“诶?”纲吉愣愣的反问了一声,然后终于消化了弥的语意一样急忙回复“没,我没有姐姐,我家里就我和我妈妈。”

  “这样啊。”弥平淡的回了一声,对方简单的家庭关系至少让她确认了一下自己的计划不会旁生枝节“我去你家会打扰吗?”

  就算纲吉之前早有预料,可是此刻听弥自己亲口说出来还是狠狠的愣了一下。他一边纠结着现在就带回去给妈妈看会不会太早,焦虑着弥是不是根本就不在意这么独身前往男同学家里,在意着为什么突然就发展成这样他完全没准备好,复杂的情绪交织着不知道从那里融化开的焦糖甜蜜的味道编织一块巨大的网,一下子就把他整个人都网在了里面。

  “香、香取同学,怎么会突然想起帮我完成作业了呢?”也许只是太挣不开心里复杂又并不惹人生厌的情绪,纲吉急匆匆的转了一个话题。

  “因为……泽田君昨天也帮了我。”弥的回答简短而有力。

  纲吉看了一眼身边女孩的表情,他挠了挠自己棕发,或许是察觉到什么,表情有些淡下去。

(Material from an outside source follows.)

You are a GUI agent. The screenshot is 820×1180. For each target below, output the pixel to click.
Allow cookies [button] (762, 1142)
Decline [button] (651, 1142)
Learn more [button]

  直到到了泽田宅,两个人都没有再说话。纲吉去开门,从鞋柜里找出一双拖鞋给弥,顺便朝屋里叫了一声“我回来了。”

  “纲君回来了吗。”纲吉刚听见自家妈妈的声音从厨房里传出来,就看见厨房的门已经打开,短发的女人还举着锅铲就从厨房里探出头来。笑容十分天然“晚饭还要再等一会……咦?纲君带了朋友回家吗?”

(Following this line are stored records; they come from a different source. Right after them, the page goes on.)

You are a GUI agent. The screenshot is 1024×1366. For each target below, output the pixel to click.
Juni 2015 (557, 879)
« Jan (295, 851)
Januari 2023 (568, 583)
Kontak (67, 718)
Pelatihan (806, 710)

  “啊,是……是我的同学。”纲吉不着痕迹的瞄了眼身边的弥,似乎想看弥的反应,然后他就发现弥正一脸状况外的表情一瞬不瞬的看着他妈妈,带了点些微的惊讶和诧异,她拘谨着准备换鞋的动作也定在那里不动了。

  “阿拉,是纲君的同学吗?”泽田奈奈从厨房里走出来,她身上还穿着小熊围裙,友善的朝弥笑。

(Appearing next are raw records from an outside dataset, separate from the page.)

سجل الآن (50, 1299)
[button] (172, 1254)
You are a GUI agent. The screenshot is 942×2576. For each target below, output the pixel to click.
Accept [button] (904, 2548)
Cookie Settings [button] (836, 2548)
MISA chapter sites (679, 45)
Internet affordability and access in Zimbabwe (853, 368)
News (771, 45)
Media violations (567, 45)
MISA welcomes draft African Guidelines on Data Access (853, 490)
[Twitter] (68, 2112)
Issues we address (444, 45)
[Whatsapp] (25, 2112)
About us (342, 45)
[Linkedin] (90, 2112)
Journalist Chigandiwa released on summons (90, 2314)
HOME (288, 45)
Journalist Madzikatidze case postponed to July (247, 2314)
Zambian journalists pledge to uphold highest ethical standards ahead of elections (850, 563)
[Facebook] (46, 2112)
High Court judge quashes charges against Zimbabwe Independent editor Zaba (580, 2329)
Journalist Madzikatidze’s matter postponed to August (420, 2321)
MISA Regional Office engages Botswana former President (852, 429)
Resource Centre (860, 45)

  见弥还没有回过神,纲吉小声的叫了对方一声“香取同学?”

  弥的眼眸随着纲吉的声音一转,回过神来之后却有些紧绷的站直了身体,脸上也浮出微微的红晕“阿姨你好,我叫香取弥。”她拘谨的说,声音带着紧张和害羞“打扰了。”

  #论我所暗恋的女孩子对我妈妈有了奇怪的反应#

  “快进来吧。”泽田奈奈还笑着“纲君第一次带同学回家呢,妈妈真是太欣慰了。”

  进入客厅,弥局促的在沙发边坐下,目光追随着泽田奈奈的背影进入厨房,直到对方端着水走出来。

  “谢谢。”弥接过泽田奈奈递过来的水,嘴角抿出一个浅笑。

  纲吉呆滞的看着笑容羞郝眼神专注的弥,又面无表情的看向自己的母亲。

  #我真是做梦也没想到会和自己的妈妈成为情敌#

  作业是在客厅写的,弥直接拿出了作业看起来没有一点想挪到楼上纲吉房间的意思,她摊开自己的作业不紧不慢的审题,纲吉也只有坐在她身边拿出了自己的作业。

  想出这些题目的人脑袋究竟是怎么长的呢?纲吉审题完毕,把能做的都填上之后开始盯着作业放空。身边笔尖触及页面的轻微沙沙声传过来,带着某种微妙的感觉挠动心绪,纲吉拿着笔装作我很认真的样子小心的偷瞄他身边的女孩。

  入目的是握笔的手,白皙干净,在纸面上毫不停留的写下一连串的解题过程,隽秀的笔迹让他下意识的遮了遮自己作业本上的笔迹。

  没有想过能离得这么近的,在他家里,坐在一个地方,动一下手就能触碰到对方的手臂,距离近得让人觉得有些惶恐,又止不住生出更多绮丽的幻想。这个人是弥,是第一次见面就能被什么控制了一样喜欢上的弥,是靠近一点都让他紧张的不得了的弥。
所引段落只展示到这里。